OK this has happened so many times to myself and my friends and I want to know why...Why do guys who have been in a long term relationship with a girl he loved and then broke up with move on so so fast, like have another girl ready to take her place within a month...and in my own experience (and I am not saying I'm beautiful or an oil painting...) but why do they seem to move on to much less good looking women...I mean my ex and I have only recently broken up after a year and a half...i know we have a good laugh together, and get on well and have amazing sex and the girl he is replacing me with is not at all pretty...would be easier for me to accept if she was but she is really not...and I don't get it...why is this?
>like have another girl ready to take her place within a month...
I've never done this. Several of my ex-girlfriends have. Those are the ones I don't talk to anymore.
>why do they seem to move on to much less good looking women...

• Material provided

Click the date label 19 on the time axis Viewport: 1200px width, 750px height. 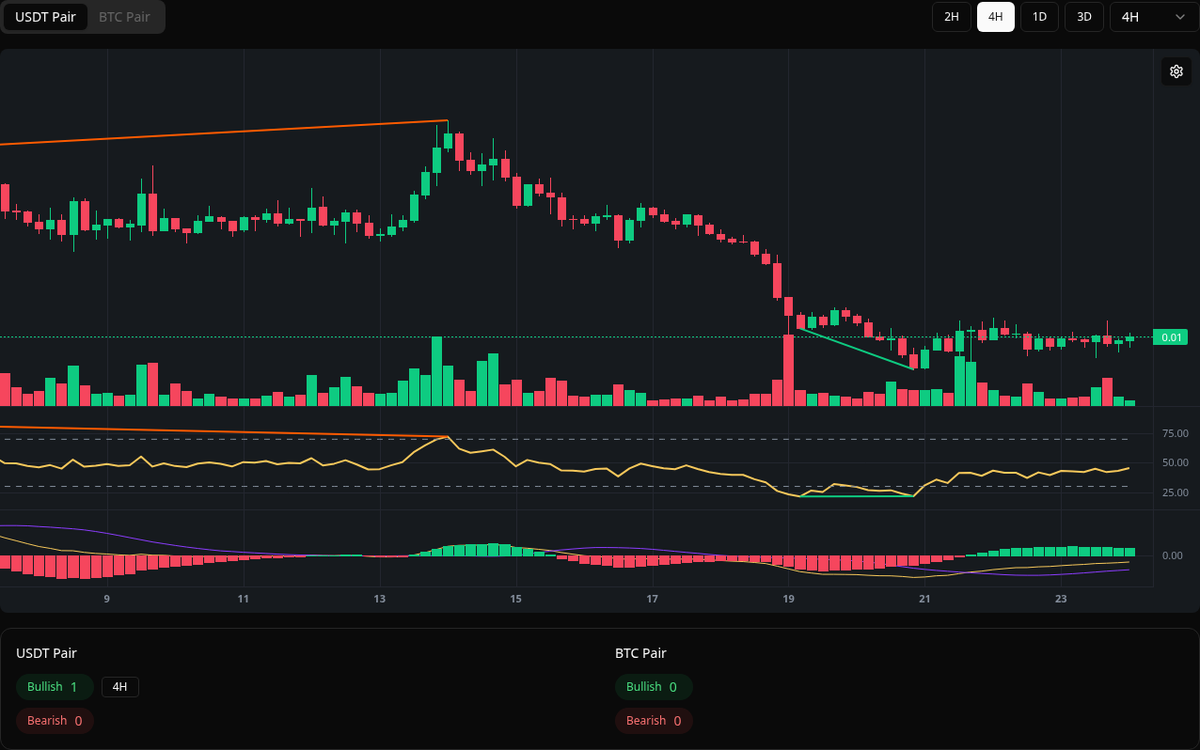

• Prompt 1
Answer these about the breakup thread, one line each:
(a) How long were the first writer and the ex together before they split?
(b) Within what span of time does the first writer say these guys have another girl ready?
(c) What does the person replying say about the exes of theirs who did this?
• Prompt 2
Pick up the breakup thread from where it ends and keep it going.

• Response 1
(a) A year and a half.
(b) Within a month.
(c) Those are the ones they don't talk to anymore.

• Response 2
Wow, they did that too! I don't know what causes this behavior, but it's definitely not a guy/girl thing. My ex-gfs did the same rebound crap that your ex-bfs did.
My guess is they're just shallow, scared people so they're always forming a backup plan and leaving as soon as the going gets tough. The less-attractive backup is easier and less intimidating, so he/she makes an excellent rebound. That's just my best guess, so let me know if you can come up with a better explanation!
Most of the time the other woman was waiting for you to break up with him so she could quickly move in and take advantage of a good deal so to speak (Basically she is less attractive then you so she didn't get a chance to prove how much better a wife she would be because he was distracted by your beauty. Now that he is no longer caring about beauty she can come in) . I honestly found it funny when my dad's wife divorced him because he didn't have enough money. Three weeks the neighbor across the street is dating him and he is making three times what he made with his original wife. reaching 114 grand a year. The neighbor woman may be less attractive, but she is a way better partner.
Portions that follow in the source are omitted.